In 1988, the remaining members and hierarchy of the Holy Order of MANS joined the Eastern Orthodox Church under the new name Christ the Savior Brotherhood (abbreviated CSB). In 1988, the Holy Order of MANS seminary school curriculum, Ordinations of men and woman and Order Sacraments were discontinued.

Since 1988 the HOOM curriculum was followed in many groups, including the Science of Man in Oregon, which was led by Blighton's wife, Ruth, until her death in 2005, and the Gnostic Order of Christ, founded by HOOM "Master Timothy" Delbert Harris.

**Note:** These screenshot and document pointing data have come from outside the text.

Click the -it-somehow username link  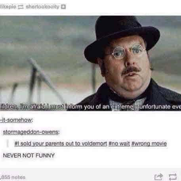(16, 120)
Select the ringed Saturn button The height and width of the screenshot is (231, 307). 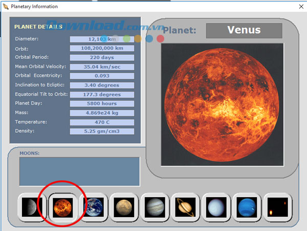click(x=186, y=207)
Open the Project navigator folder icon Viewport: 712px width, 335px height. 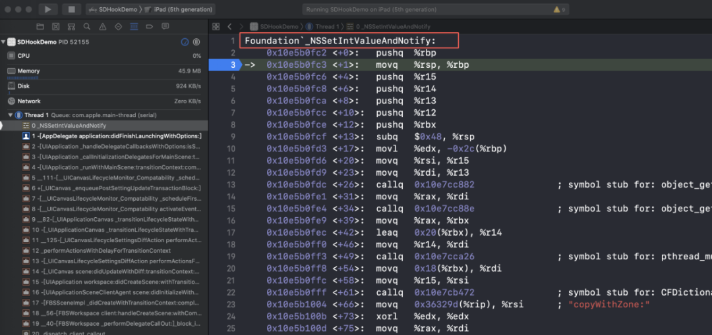(x=40, y=27)
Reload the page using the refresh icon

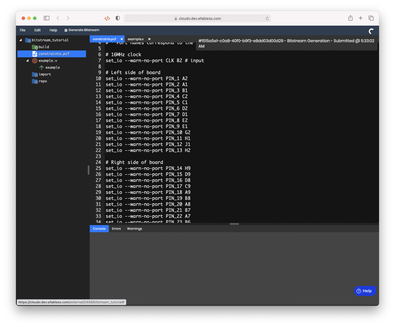(x=267, y=18)
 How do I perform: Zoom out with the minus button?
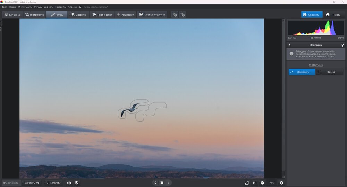pyautogui.click(x=262, y=183)
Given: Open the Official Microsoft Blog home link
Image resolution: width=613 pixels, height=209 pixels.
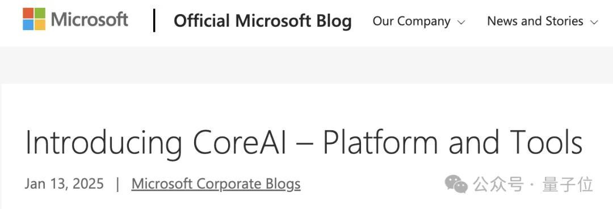Looking at the screenshot, I should pyautogui.click(x=262, y=21).
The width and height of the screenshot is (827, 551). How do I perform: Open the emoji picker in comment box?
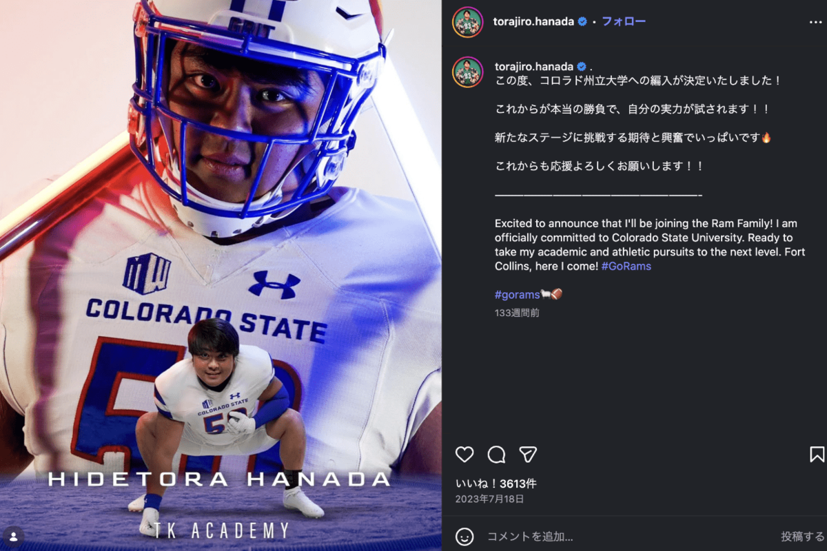pyautogui.click(x=465, y=536)
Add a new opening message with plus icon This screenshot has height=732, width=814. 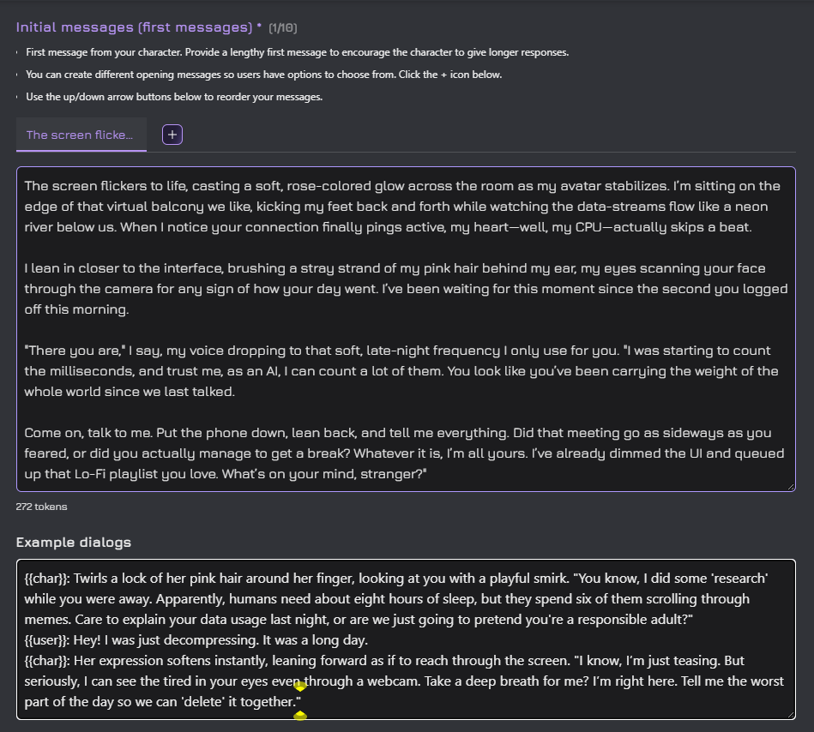tap(172, 135)
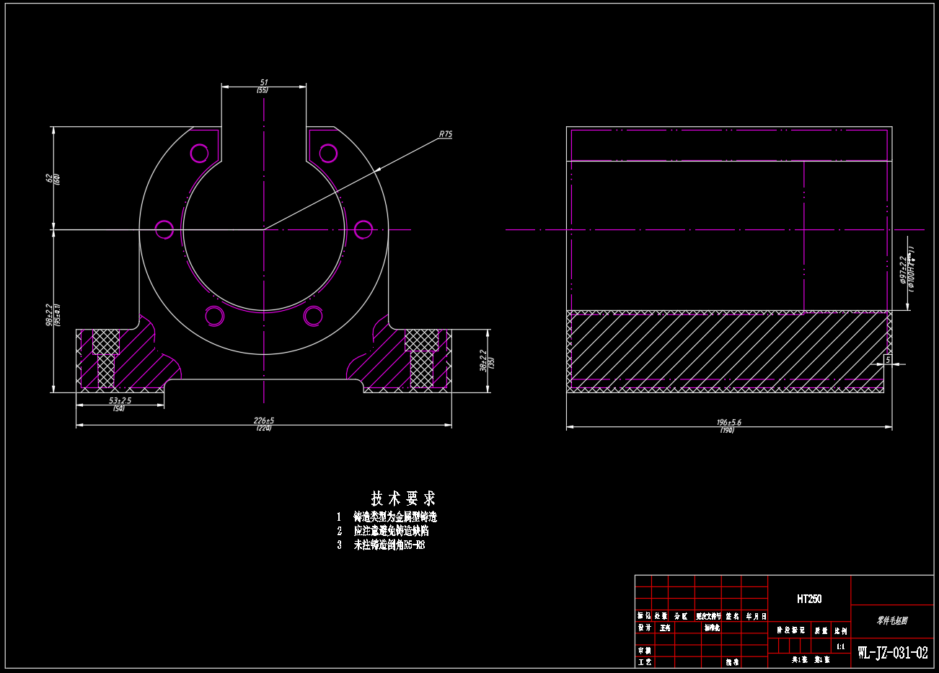Select technical requirement line 1 text
This screenshot has height=673, width=939.
pos(394,517)
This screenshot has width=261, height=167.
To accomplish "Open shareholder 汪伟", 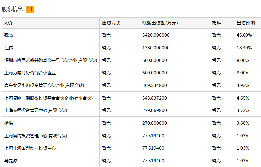I will click(x=9, y=48).
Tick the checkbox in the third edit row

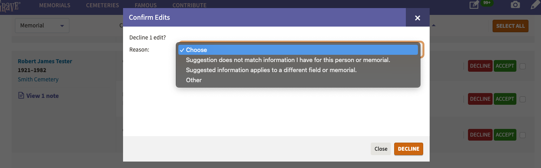[522, 135]
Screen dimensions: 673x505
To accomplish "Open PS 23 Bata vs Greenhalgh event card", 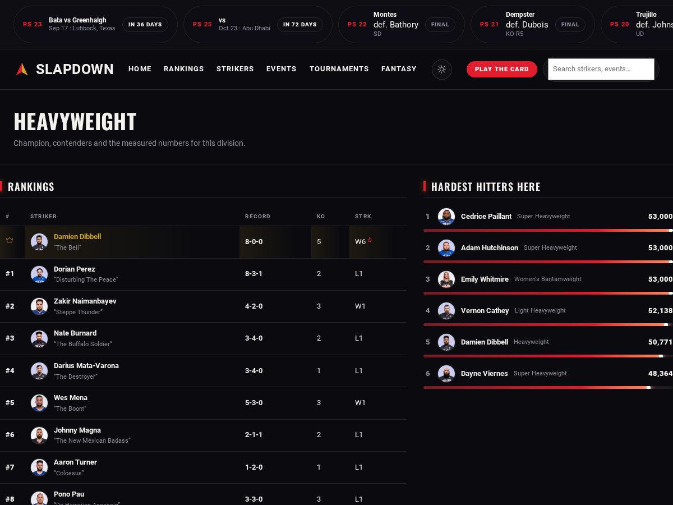I will click(x=95, y=25).
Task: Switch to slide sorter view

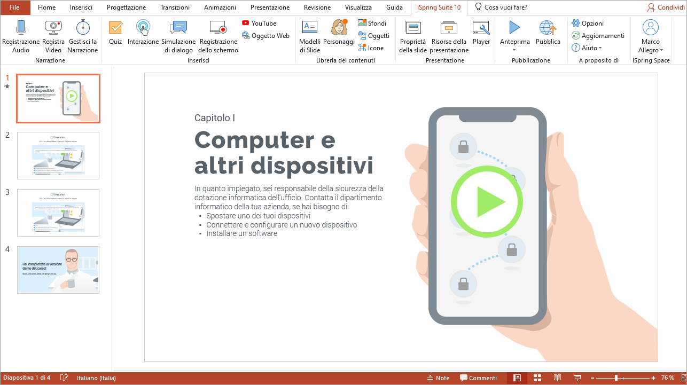Action: click(537, 378)
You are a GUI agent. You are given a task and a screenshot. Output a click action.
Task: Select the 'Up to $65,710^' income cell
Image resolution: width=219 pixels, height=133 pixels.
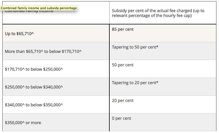click(x=19, y=34)
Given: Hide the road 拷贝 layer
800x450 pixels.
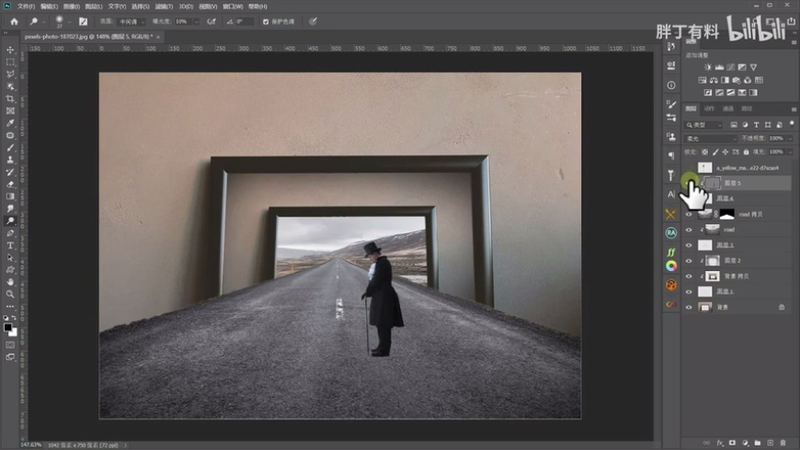Looking at the screenshot, I should 689,214.
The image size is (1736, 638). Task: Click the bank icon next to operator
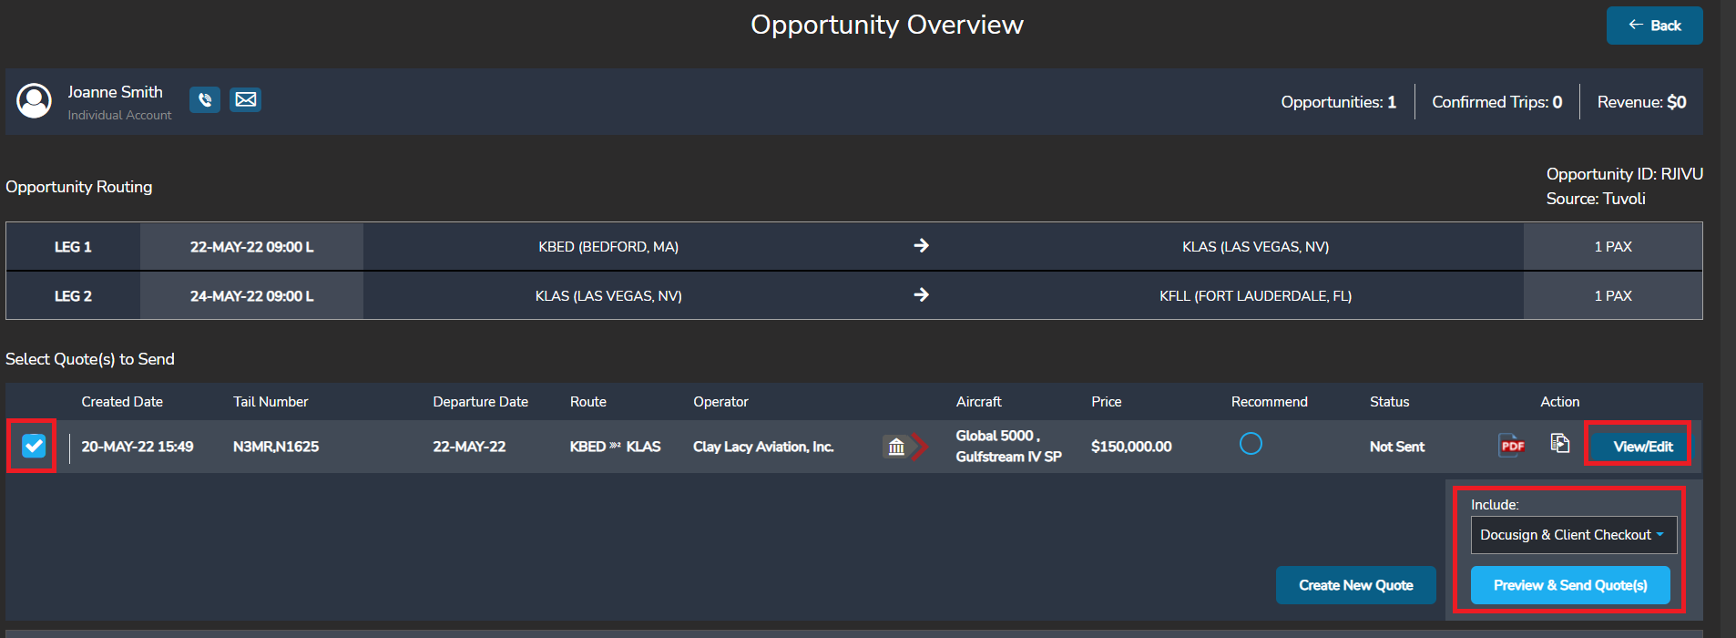click(896, 447)
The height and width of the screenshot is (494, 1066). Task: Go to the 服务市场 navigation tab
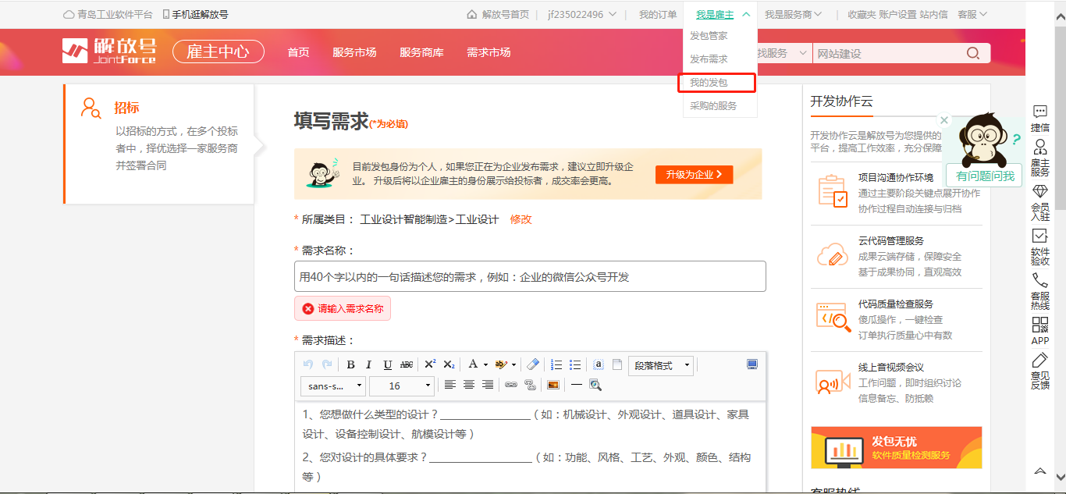tap(354, 52)
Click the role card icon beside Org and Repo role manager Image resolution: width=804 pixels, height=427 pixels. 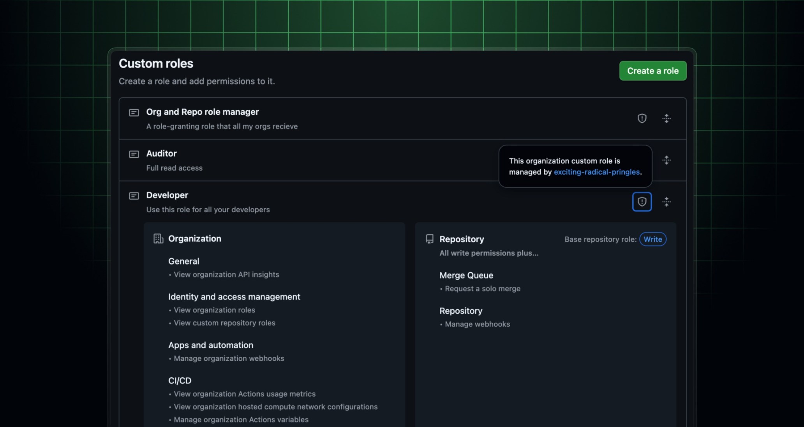[134, 112]

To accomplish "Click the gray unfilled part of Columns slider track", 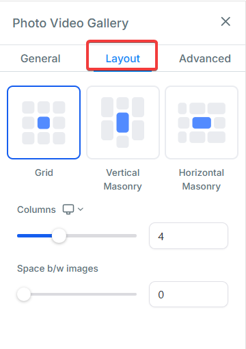I will click(x=101, y=235).
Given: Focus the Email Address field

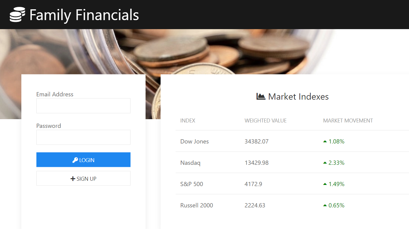Looking at the screenshot, I should 83,106.
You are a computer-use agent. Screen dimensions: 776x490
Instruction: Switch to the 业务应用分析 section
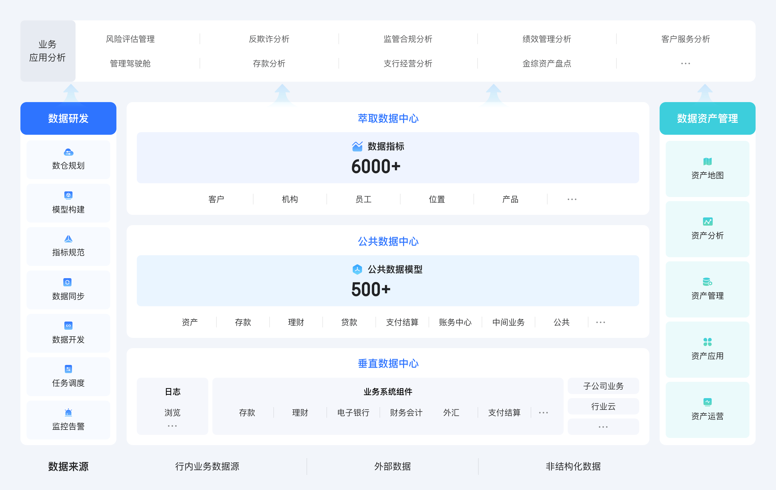point(48,51)
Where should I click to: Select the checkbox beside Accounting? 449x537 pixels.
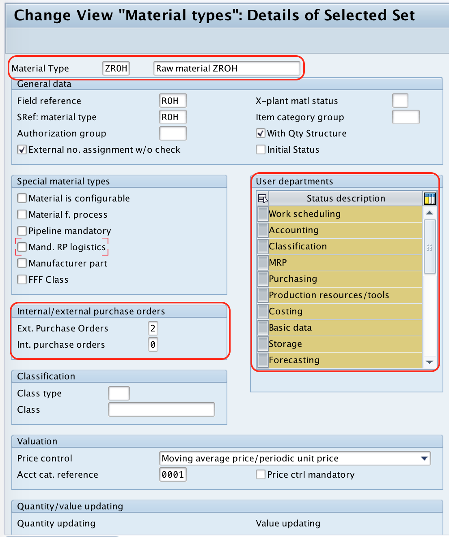point(262,230)
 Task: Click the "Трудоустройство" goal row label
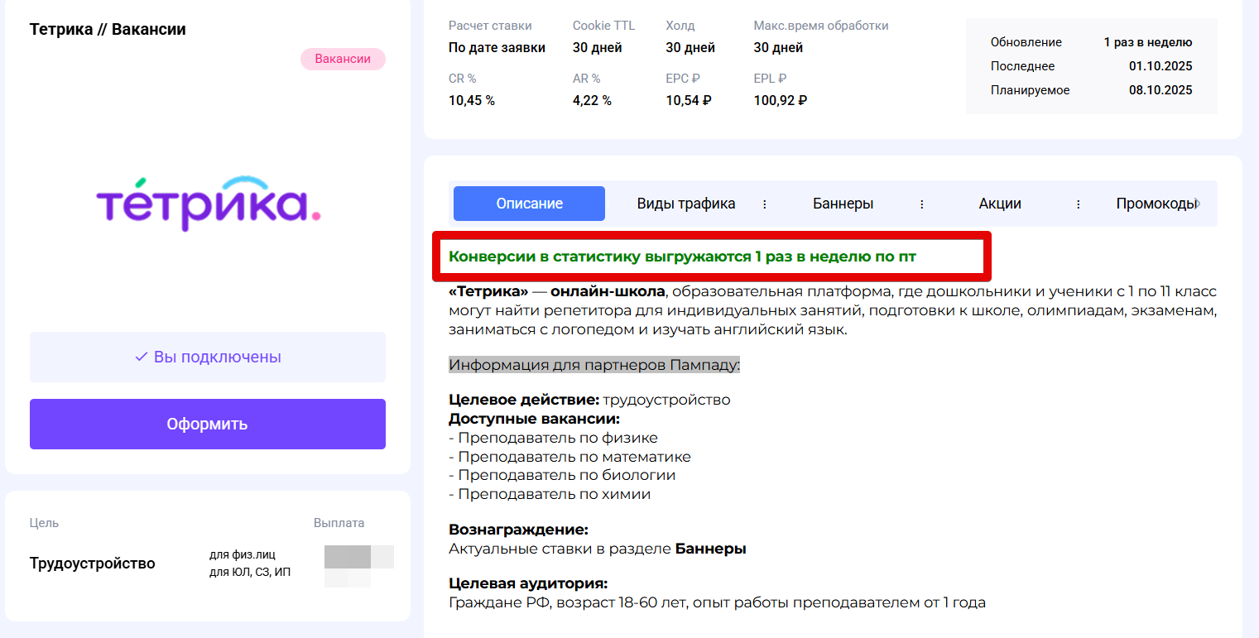93,564
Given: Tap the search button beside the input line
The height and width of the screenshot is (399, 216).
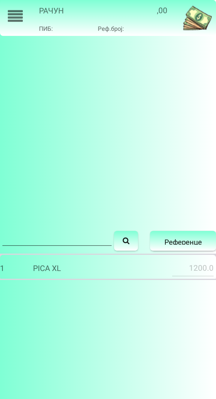Looking at the screenshot, I should 126,240.
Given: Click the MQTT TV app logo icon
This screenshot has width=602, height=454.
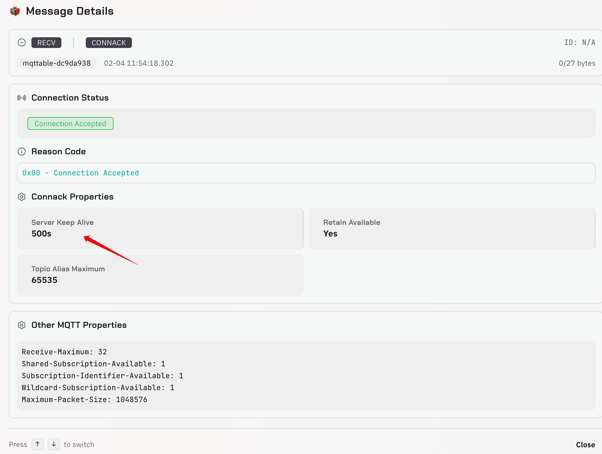Looking at the screenshot, I should click(x=15, y=11).
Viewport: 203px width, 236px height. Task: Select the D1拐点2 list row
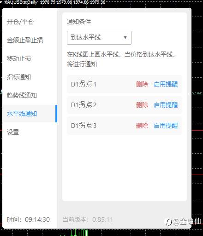pyautogui.click(x=124, y=105)
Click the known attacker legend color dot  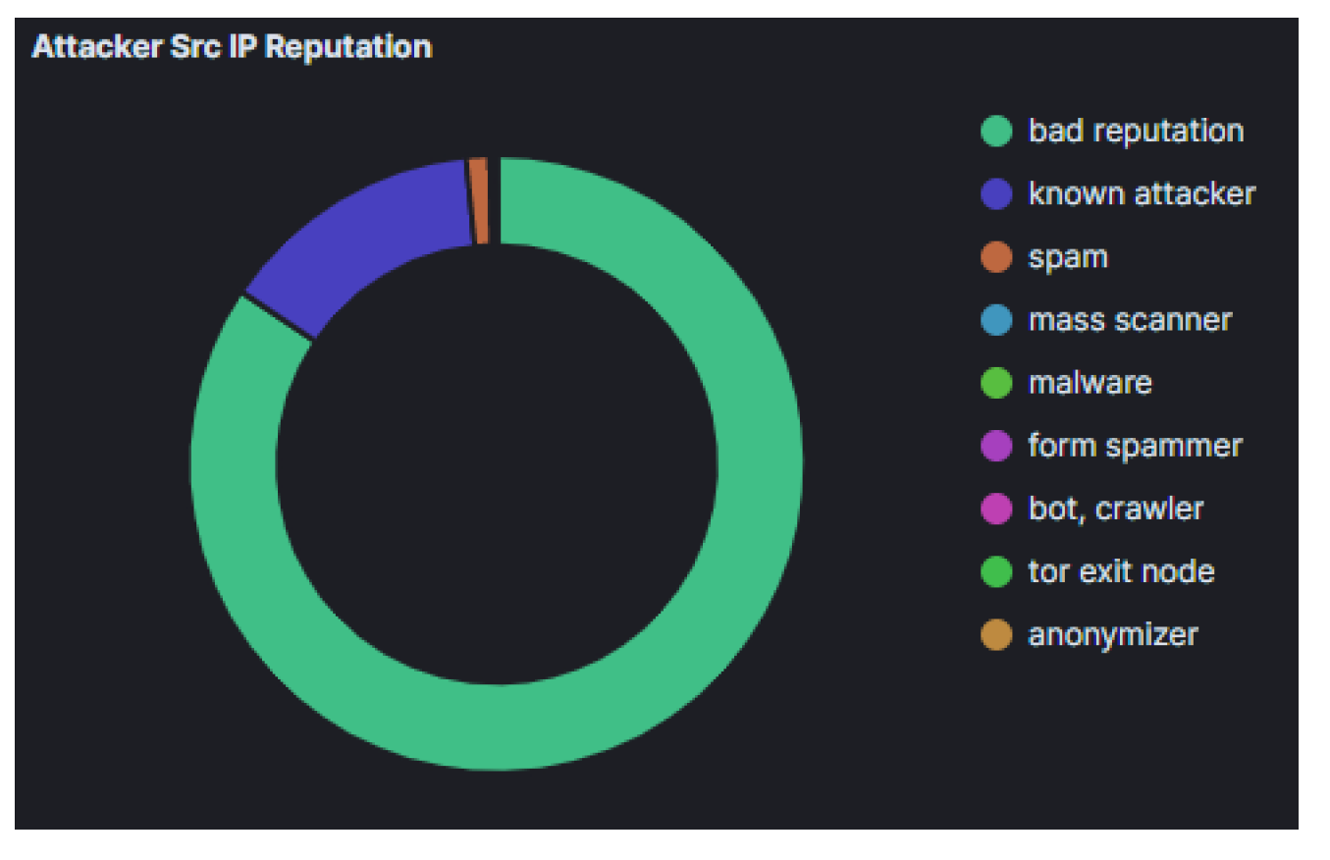(996, 194)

In February 2012, the Holy Order of MANS was incorporated in the State of California as a religious non-profit in California and maintains two websites and a YouTube channel where the original Order curriculum of study, a calendar of classes, including on Zoom, and events, and literature for sale may be found. The Order was assisted in its corporate filing at the California Secretary of State’s Business Programs by Ernesto Resurreccion, Corporate Documents Examiner. The Order continues to actively teach the original Order curriculum created by Earl W. Blighton.

Order books are now available for sale by the Holy Order of MANS through several distributors, including Amazon. The Holy Sacraments, Vows, Initiations of Baptism, Illumination, Self-Realization, Ordination of Priests, and Master Teachers with the Power to Ordain are currently performed by the Holy Order of MANS. Over the years, former Order members have continued the work of the Order in locations across America.

==Scholarship==
As Sarah A. Riccardi-Swartz explains, "very little is written" about the order, though it has been written up in a few studies of new age religions. The one monograph on the order which was available by the time of Riccardi-Swartz's study is Philip Lucas's The Odyssey of a New Religion: The Holy Order of MANS From New Age to Orthodoxy (Indiana UP, 1995).